Now, I am asked to do this:
Verify that a subset $F \subset K(E)$ is bounded for the distance $D_H$ if and only if $\bigcup_{A \in F}A$ is a bounded subset of E.
So here's what I tried, but I am very unsure if it's acceptable as a proof.
Let $F \subset K(E)$ be bounded for $D_H$. Then for a fixed set $A \in F$, there exists $M \in \mathbb{R}$ such that for all $B \in F$ we have $D_H(A,B) \leq M$. Then as $B' = \bigcup_{A' \in F}A' \in F$ we have $D_H(A,B') \leq M$, thus $B'$ is bounded.
Now, suppose that $\bigcup_{A' \in F}A'$ is bounded, as $F \subset \bigcup_{A' \in F}A'$ we immediately have that $F$ is bounded.
Is this enough?
Neither part works. Problem 1: $$B' = \bigcup_{A' \in F}A' \in F$$ There is no reason for that union to be an element of $F$. The family $F$ is not assumed to be closed under unions.
Problem 2: $F \subset \bigcup_{A' \in F}A'$. This doesn't even make sense; the union on the right is a set in $\bigcup_{A' \in F}A'$, but $F$ is a family of sets, it's not any subset of $\mathbb{R}^n$. Consider carefully the distinction between "set of sets" and "union of sets".
Another way to see the proof is unlikely to be correct: you haven't used the definition of Hausdorff distance at all.
A correct proof could go like this.
Let $F \subset K(E)$ be bounded for $D_H$. Then there exist $A \in F$ and $M \in \mathbb{R}$ such that for all $B \in F$ we have $D_H(A,B) \leq M$. The set $A$ is compact, hence it is contained in some ball $\mathbb{B}(c, R)$. If $b$ is a point of some set $B\in F$, then by the definition of the Hausdorff distance we have $\operatorname{dist}(b, \mathbb{B}(c, R))\le M$. By the triangle inequality this implies $d(b, c)\le M+R$. Thus, $B\subset \mathbb{B}(c, M+R)$. Since this is true for every $B\in F$, the union of all such $B$ is also contained in $\mathbb{B}(c, M+R)$ and is therefore bounded.

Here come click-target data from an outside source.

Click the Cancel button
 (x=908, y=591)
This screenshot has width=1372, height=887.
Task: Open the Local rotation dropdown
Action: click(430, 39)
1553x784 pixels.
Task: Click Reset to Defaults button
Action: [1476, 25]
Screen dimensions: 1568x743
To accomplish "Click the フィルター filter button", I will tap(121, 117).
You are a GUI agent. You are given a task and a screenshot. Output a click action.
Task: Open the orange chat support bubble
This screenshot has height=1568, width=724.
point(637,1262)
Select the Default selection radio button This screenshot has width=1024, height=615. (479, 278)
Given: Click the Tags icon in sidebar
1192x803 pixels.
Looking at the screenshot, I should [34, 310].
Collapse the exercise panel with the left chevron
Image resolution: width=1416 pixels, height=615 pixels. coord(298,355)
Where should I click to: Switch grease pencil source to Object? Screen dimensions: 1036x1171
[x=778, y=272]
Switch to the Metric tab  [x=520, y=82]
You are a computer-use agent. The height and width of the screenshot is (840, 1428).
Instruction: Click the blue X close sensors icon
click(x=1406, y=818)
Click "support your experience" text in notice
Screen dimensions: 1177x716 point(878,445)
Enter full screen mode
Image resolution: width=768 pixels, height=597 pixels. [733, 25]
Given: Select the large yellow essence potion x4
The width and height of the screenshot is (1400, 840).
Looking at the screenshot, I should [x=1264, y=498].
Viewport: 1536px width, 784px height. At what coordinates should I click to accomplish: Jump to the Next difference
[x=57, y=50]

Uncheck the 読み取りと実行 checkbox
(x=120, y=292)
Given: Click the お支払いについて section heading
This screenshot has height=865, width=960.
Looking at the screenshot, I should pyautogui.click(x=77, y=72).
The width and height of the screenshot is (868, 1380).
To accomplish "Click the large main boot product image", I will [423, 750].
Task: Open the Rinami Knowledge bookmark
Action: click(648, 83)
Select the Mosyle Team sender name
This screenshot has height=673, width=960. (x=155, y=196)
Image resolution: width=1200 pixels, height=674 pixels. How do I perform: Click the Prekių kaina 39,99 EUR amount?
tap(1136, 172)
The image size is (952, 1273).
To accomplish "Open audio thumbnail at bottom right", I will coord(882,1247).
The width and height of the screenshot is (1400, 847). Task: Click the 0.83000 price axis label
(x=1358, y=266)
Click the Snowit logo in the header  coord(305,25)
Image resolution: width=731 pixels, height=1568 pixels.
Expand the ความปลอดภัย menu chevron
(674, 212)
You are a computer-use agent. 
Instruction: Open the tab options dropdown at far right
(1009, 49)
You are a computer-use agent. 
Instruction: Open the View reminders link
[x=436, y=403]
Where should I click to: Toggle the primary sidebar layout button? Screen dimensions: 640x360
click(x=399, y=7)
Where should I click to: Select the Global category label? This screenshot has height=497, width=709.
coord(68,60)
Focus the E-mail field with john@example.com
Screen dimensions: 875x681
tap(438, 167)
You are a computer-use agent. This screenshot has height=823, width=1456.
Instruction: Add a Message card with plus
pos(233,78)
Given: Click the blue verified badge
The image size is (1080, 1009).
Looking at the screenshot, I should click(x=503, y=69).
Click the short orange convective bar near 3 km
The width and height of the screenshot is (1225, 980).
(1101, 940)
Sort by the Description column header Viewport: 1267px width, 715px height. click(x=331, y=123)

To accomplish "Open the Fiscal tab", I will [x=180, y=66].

Conversely, suppose the set $\bigcup_{A \in F}A$ is bounded. Let $M$ be its diameter. By the definition of diameter, we have $d(p, q)\in M$ for all $p, q\in \bigcup_{A \in F}A$. Pick any two sets $A,B\in F$. For any points $a \in A$ and $b\in B$ we have $d(a, b)\le M$ since both $a$ and $b$ are in the aforementioned union. By the definition of Hausdorff distance, $d_H(A, B)\le M$. It follows that $F$ is bounded.